J Dale Russell (Apr 18, '03)
While Pepe Escobar again tries to foment anti-American fervor by dramatizing
the less than 500 civilian Iraqi deaths - during a war of this scale? - he
never mentions the more than 100,000 Iraqi Kurds who "disappeared" under Saddam
Hussein's rule [A
(mis)guided tour of Baghdad, Apr 18]. I guess Pepe thinks Saddam flew
them to Paris. Once again the Arab Hitler is glossed over, and Asia Times
Online proves itself to be a leftist joke.
William Combs
Butler, Alabama (Apr 18, '03)
We would like to commend both Uzma and [Paul] Belden for their courageous work
on behalf of peaceniks [A
lady with real attitude, Apr 18]. Good luck. More than one soldier will
cry when they come to realize what all this bombing has done and for nothing.
Veteran against war (Apr 18, '03)
Uzma is no lady [A
lady with real attitude, Apr 18]. It is easy to be ugly, and mean
and very, very wrong! I've said it before and I'll say it again. If those
uniformed soldiers of the United States of America were in any tiny way the
heartless, bloodthirsty bastards she and other lesser anti-war peawits claim
they are, she and her friends wouldn't last long enough to inhale after their
first furious screed. She says they are killers but her actions betray her. She
is not brave.

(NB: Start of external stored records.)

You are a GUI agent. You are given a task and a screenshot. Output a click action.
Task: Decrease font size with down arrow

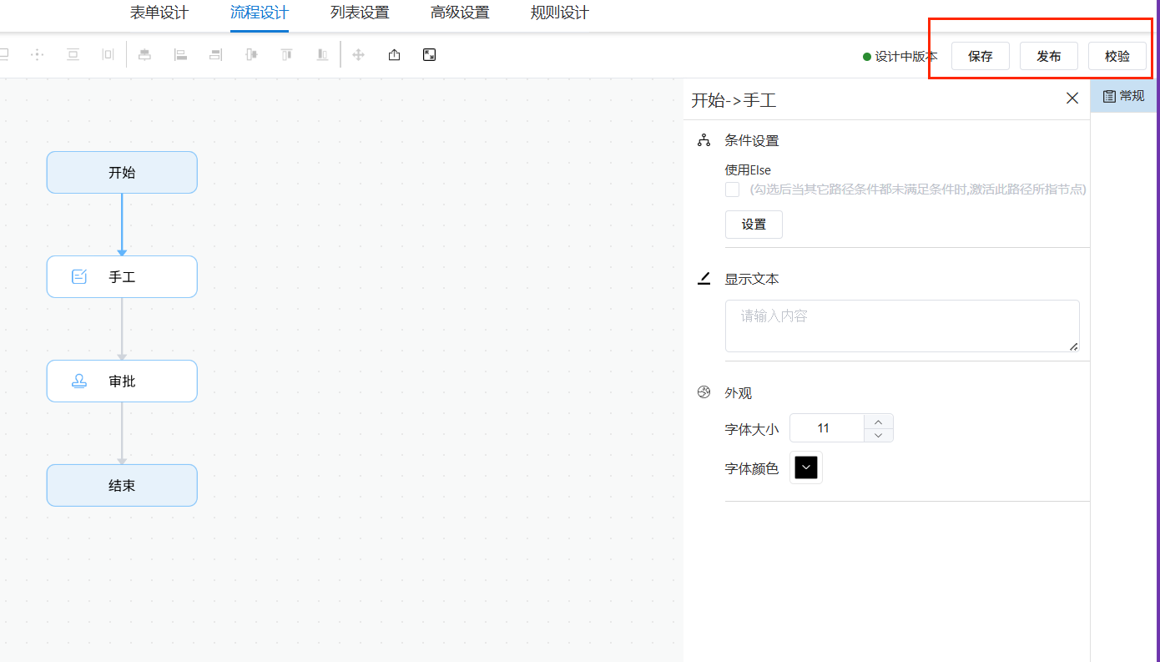879,435
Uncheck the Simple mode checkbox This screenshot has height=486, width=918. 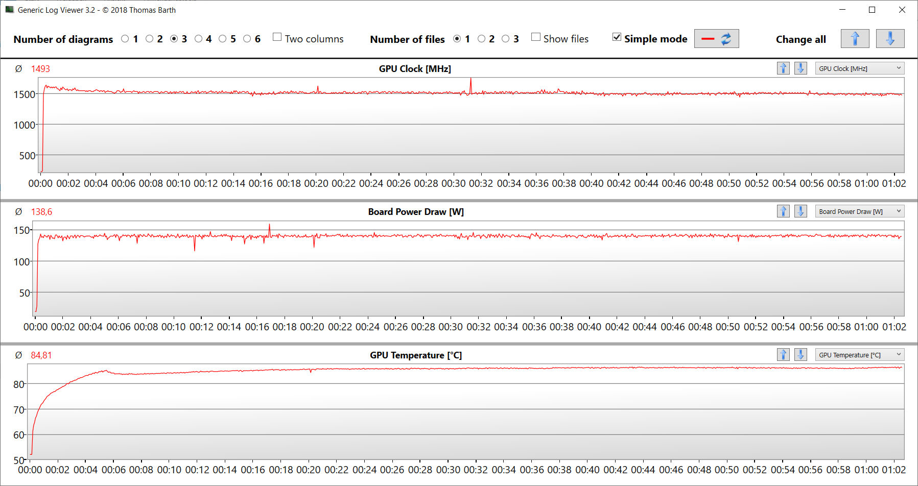coord(617,37)

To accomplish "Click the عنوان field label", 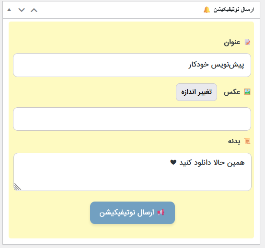I will [232, 43].
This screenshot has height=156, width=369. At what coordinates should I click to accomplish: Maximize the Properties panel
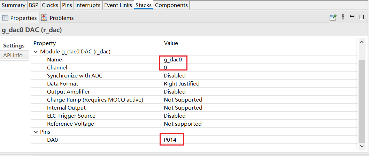pos(362,17)
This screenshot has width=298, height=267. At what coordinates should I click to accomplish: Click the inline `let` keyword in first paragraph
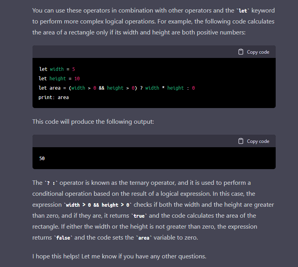[x=243, y=11]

She is yelling at disciplined, honorable men who have come to
liberate a nation where you would be killed for nothing more than a
disrespectful glance at the beasts in power.
Anon (Apr 18, '03)
Interesting article about an apparently foul-mouthed fool [A
lady with real attitude, Apr 18]. Gee, she can curse at soldiers - I'm
impressed! I wonder if she thinks about the children in Saddam's children's
prison? I wonder if she cares at all about the victims of the sadistic murderer
who ruled Iraq with a brutal fist? There is nothing heroic about the woman.
BJM (Apr 18, '03)
In March 18's
Japan's wrong-headed Korea move, Purnendra Jain calls Japan's Aegis
warships surveillance battleships. Both these terms are somewhat erroneous. The
Kongo class is a destroyer. It can (and was used in this case) be used for
surveillance, but the primary role is air defense, not surveillance.

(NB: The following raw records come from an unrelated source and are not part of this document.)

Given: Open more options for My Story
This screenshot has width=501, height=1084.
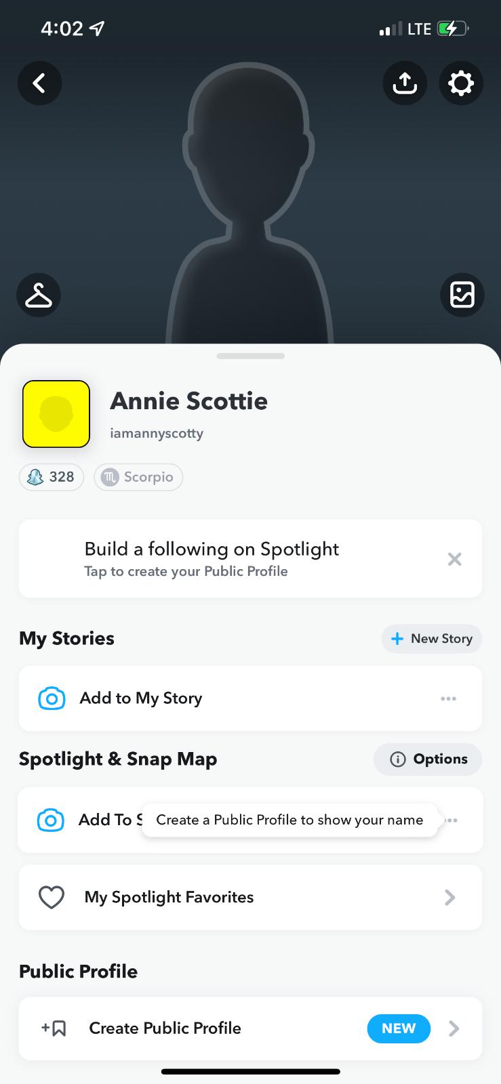Looking at the screenshot, I should click(x=448, y=698).
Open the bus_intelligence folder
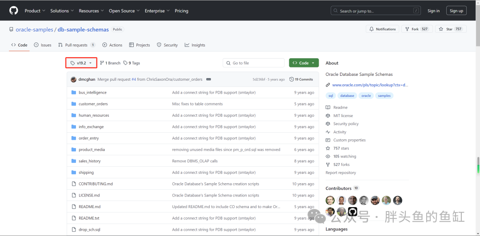 click(92, 92)
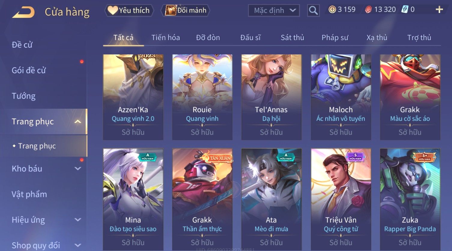Tap the gold coin balance icon

coord(332,10)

Scott Bowker (Apr 18, '03)
Chris Sandys writes, "Now that the dust of the initial phase of liberation is
settling, we have the opportunity to examine in 20/20 hindsight. Let's see what
we learned. Al-Jazeera was the liar, not the American media" [letter below].
Could it be that al-Jazeera, being an Arab news medium, is Arab-biased and that
the American news media are American-biased? Come on, show some common sense.
Why don't you look at unbiased sources or at a news source that should be
biased to its country but isn't, such as the BBC, which is no longer allowed on
British bases and ships because of its anti-war bias.
Anon (Apr 18, '03)
Let's see. The treasures of antiquity that were in the museums of Iraq have
been looted by our troops? The Iraqis? And the Iraqis who toppled the statue of
Saddam [Hussein] were carefully posed by the press, who outnumbered them? And
those few Iraqis around were Iraqi dissidents, especially flown in for the
occasion? Everything's a photo op these days. As posed as the raising of the
flag on Iwo Jima. At least the first one of those photos was genuine. I
know. My uncle was there. And the further insanity: NPR [National Public Radio]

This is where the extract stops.